Flooding the market with new music is de rigueur for emerging acts, but Purity Ring has stood out by slowing things down to a trickle. Buzz about the pop duo, which will release debut album "Shrines" (4AD) on July 24, surged to viral status on the back of just three online singles released between January and August 2011. The first, a darkly melodic earworm called "Ungirthed," came out of nowhere, but earned a coveted "Best New Music" stamp from Pitchfork. "Lofticries" and "Belispeak" completed the hat trick and, after a memorable CMJ Marathon showing in October, the young act managed to prove that it was the real deal.

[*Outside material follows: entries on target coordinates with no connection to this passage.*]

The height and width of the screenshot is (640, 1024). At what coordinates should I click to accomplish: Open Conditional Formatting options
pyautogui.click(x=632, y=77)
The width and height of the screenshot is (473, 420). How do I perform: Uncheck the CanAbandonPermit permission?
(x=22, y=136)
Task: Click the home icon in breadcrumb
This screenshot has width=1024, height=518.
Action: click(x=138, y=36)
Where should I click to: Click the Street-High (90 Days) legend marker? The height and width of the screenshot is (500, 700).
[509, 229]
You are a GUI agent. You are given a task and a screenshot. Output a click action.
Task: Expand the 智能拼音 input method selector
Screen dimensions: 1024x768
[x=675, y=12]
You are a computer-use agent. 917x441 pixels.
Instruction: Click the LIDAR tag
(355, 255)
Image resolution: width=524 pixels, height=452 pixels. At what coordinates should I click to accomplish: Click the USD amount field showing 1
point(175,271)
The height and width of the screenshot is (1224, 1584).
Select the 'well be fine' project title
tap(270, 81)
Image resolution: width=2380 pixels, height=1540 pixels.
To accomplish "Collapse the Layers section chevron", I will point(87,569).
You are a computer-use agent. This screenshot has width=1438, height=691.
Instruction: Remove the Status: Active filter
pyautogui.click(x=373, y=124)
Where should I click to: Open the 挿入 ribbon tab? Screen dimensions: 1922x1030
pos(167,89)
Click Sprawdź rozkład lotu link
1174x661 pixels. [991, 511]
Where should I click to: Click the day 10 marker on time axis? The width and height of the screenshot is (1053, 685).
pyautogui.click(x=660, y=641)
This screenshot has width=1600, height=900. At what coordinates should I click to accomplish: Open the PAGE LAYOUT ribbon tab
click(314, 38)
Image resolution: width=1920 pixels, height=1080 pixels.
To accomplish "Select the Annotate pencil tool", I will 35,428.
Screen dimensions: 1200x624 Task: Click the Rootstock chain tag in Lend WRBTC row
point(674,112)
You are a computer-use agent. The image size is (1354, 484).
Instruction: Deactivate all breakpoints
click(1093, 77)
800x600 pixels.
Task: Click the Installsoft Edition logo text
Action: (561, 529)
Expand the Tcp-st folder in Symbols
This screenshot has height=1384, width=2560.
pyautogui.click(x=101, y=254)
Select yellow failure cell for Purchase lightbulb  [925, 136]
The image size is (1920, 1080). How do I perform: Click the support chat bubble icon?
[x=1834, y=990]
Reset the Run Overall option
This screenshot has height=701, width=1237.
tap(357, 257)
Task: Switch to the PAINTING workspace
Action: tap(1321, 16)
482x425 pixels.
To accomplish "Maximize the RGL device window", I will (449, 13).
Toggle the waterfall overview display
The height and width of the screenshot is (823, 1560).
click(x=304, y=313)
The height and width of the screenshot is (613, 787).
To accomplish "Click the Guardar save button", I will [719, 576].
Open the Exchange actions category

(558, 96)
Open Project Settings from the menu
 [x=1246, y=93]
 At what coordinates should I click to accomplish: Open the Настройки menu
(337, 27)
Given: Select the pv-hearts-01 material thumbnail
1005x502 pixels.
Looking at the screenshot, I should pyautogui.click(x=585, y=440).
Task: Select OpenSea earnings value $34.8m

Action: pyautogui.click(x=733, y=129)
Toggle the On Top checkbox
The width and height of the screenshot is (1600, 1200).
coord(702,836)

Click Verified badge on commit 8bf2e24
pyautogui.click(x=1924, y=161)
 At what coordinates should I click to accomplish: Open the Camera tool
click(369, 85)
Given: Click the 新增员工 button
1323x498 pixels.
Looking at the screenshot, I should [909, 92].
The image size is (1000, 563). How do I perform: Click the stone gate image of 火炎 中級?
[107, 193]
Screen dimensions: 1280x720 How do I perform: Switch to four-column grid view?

"It's one of those things where you hear the music and it's great, and then, once you see them live, you realize there's this whole other element to it," says 4AD U.S. label manager Nabil Ayers, who signed the band following its CMJ show. "After that, we just had an incredibly strong desire to work with them."
Purity Ring's Corin Roddick, 21, and Megan James, 24, are childhood friends from Edmonton, Alberta, who both hail from musically inclined families. Roddick had been a drummer in the electronic band Gobble when a penchant for Southern hip-hop lured him into beat production. In December 2010, he sent an early track to James to see if she might be interested in singing over it, and what came back was "Ungirthed."
"It was a strange proposition, and I'd never really done anything like that before," James says about answering Roddick's call. "But I was really into what Corin was doing - I thought the music sounded amazing - and we'd known each other a really long time."
Since then, the songs the two friends have composed are drawn from the same sonic pallet. Roddick is an exemplary pupil of the "witch house" school of producers - which includes influential laptop wizards like Clams Casino, Salem and Holy Other - championing dark, swirling synth beats with skittering trap-rap drums and haunting, warped vocal samples. But James elevates the compositions above the fray, with her cherubic vocals adding sweetness and light that keeps the band teetering on the edge of pop radio.
"We spend time writing on our own," Roddick says of the duo's collaborative process, which relies on email since they no longer live in the same town. "I'll work on a track for a few weeks to a few months, and when she sends me back the vocals I'll rework it around what she sang," he says. "Sometimes I'll even strip away the entire thing and build something new based on what she's done. I'm very interested in perfecting things. That's part of the reason why we took our time releasing music."
Purity Ring recently embarked on a tour opening for Dirty Projectors and will headline its own tour in the fall. Ayers has the highest confidence in the music and wants to put the band in front of as many people as possible through touring, advertising or licensing.
"This is one of those projects where there aren't a lot of tricks or bells and whistles or flashy things going on," Ayers says. "The band is great, the album is great, the live show is great. Our job is just to go out there and make the connection."